### REQUIREMENT
What you return must be exactly the lines running from the one with "[列印內容(另開新視窗)] (818, 1494)" to the end of the data below, inclusive, and nothing more.

[Source data]

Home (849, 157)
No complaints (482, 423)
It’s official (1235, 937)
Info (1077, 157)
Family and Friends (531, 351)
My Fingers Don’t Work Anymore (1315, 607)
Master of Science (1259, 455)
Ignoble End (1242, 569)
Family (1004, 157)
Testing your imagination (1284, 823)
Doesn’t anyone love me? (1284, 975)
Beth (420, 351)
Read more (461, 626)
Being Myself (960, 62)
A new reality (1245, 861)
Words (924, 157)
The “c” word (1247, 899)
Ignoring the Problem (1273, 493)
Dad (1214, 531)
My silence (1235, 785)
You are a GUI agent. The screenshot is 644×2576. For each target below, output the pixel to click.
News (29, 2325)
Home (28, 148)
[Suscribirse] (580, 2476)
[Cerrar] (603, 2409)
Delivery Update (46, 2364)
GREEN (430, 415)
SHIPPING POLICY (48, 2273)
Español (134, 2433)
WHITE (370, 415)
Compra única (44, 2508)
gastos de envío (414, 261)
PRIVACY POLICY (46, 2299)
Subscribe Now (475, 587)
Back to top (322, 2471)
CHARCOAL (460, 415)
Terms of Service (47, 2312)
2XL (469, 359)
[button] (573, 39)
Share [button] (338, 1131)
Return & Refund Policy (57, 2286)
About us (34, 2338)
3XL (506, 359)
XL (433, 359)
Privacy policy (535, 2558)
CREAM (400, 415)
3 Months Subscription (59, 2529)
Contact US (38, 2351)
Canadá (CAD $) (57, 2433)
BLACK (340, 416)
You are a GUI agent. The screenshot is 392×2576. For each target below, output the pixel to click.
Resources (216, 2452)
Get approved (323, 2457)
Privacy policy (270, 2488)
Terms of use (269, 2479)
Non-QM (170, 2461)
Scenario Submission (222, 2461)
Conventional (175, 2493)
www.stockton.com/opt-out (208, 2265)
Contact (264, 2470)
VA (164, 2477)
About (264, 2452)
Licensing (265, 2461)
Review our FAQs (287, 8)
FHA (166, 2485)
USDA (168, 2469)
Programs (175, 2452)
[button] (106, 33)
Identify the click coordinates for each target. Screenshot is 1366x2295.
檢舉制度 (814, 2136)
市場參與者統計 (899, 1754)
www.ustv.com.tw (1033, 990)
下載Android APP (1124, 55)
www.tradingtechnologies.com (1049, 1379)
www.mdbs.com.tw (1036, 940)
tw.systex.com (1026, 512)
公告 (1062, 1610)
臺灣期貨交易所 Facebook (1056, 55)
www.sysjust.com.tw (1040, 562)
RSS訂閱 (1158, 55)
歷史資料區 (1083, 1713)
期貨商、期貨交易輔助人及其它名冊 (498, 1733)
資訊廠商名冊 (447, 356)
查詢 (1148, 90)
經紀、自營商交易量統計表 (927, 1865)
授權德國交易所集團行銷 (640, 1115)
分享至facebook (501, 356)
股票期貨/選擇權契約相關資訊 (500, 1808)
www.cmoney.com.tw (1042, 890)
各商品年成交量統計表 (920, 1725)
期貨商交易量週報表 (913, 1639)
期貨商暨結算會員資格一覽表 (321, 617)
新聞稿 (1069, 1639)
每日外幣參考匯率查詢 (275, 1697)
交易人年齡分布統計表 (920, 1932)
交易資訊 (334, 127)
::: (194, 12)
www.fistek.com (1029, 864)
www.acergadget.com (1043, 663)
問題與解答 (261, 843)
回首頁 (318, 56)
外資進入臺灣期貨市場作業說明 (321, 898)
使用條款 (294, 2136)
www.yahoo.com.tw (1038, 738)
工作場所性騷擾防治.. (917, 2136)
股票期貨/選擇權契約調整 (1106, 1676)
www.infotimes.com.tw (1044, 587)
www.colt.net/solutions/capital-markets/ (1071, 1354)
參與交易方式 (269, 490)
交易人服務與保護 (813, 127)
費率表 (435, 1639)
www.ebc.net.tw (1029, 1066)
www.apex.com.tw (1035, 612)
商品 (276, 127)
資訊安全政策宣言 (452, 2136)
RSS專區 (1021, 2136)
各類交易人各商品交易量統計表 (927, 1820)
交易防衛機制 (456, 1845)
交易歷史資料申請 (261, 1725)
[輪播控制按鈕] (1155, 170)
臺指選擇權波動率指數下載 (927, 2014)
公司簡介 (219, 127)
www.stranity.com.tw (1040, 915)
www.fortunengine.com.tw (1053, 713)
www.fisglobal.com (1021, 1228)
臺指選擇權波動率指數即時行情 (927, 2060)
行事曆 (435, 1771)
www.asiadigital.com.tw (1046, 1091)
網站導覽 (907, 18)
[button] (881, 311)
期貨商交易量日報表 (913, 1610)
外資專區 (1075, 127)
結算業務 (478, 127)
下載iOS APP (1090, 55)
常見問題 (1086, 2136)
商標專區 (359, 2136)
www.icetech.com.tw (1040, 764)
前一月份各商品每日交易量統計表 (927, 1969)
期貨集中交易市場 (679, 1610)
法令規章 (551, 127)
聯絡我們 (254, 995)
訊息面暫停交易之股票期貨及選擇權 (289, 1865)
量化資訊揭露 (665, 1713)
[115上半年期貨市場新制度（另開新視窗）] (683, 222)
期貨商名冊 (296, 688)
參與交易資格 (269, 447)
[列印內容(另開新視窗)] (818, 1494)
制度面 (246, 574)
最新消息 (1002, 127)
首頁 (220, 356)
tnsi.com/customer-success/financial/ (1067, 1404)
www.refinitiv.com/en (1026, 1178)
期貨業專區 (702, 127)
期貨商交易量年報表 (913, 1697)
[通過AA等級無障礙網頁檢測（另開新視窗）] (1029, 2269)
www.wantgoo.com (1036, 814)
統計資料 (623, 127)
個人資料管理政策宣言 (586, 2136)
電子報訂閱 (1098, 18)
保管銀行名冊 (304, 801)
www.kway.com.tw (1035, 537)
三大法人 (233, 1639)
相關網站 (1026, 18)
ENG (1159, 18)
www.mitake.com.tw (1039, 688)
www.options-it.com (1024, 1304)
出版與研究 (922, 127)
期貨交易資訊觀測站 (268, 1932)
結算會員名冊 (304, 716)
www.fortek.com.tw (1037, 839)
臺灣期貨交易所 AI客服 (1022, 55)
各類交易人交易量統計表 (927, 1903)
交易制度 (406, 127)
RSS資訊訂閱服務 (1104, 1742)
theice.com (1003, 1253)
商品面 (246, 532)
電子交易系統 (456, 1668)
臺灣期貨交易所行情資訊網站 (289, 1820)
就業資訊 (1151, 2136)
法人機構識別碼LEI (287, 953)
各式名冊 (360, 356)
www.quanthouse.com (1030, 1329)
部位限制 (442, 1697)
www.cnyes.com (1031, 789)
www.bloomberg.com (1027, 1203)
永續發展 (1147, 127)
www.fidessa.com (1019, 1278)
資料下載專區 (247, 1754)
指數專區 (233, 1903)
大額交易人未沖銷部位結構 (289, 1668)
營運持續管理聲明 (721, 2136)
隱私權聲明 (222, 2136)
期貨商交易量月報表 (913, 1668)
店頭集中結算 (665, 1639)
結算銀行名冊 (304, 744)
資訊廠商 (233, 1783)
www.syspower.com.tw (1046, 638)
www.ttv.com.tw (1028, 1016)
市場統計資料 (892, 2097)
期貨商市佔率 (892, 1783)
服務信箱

### YOUR SOLUTION
[列印內容(另開新視窗)] (818, 1494)
制度面 (246, 574)
最新消息 (1002, 127)
首頁 (220, 356)
tnsi.com/customer-success/financial/ (1067, 1404)
www.refinitiv.com/en (1026, 1178)
期貨業專區 (702, 127)
期貨商交易量年報表 (913, 1697)
[通過AA等級無障礙網頁檢測（另開新視窗）] (1029, 2269)
www.wantgoo.com (1036, 814)
統計資料 (623, 127)
個人資料管理政策宣言 (586, 2136)
電子報訂閱 (1098, 18)
保管銀行名冊 (304, 801)
www.kway.com.tw (1035, 537)
三大法人 (233, 1639)
相關網站 (1026, 18)
ENG (1159, 18)
www.mitake.com.tw (1039, 688)
www.options-it.com (1024, 1304)
出版與研究 (922, 127)
期貨交易資訊觀測站 (268, 1932)
結算會員名冊 (304, 716)
www.fortek.com.tw (1037, 839)
臺灣期貨交易所 AI客服 (1022, 55)
各類交易人交易量統計表 (927, 1903)
交易制度 (406, 127)
RSS資訊訂閱服務 (1104, 1742)
theice.com (1003, 1253)
商品面 (246, 532)
電子交易系統 (456, 1668)
臺灣期貨交易所行情資訊網站 (289, 1820)
就業資訊 (1151, 2136)
法人機構識別碼LEI (287, 953)
各式名冊 (360, 356)
www.quanthouse.com (1030, 1329)
部位限制 (442, 1697)
www.cnyes.com (1031, 789)
www.bloomberg.com (1027, 1203)
永續發展 (1147, 127)
www.fidessa.com (1019, 1278)
資料下載專區 (247, 1754)
指數專區 (233, 1903)
大額交易人未沖銷部位結構 (289, 1668)
營運持續管理聲明 (721, 2136)
隱私權聲明 (222, 2136)
期貨商交易量月報表 (913, 1668)
店頭集中結算 (665, 1639)
結算銀行名冊 (304, 744)
資訊廠商 (233, 1783)
www.syspower.com.tw (1046, 638)
www.ttv.com.tw (1028, 1016)
市場統計資料 (892, 2097)
期貨商市佔率 (892, 1783)
服務信箱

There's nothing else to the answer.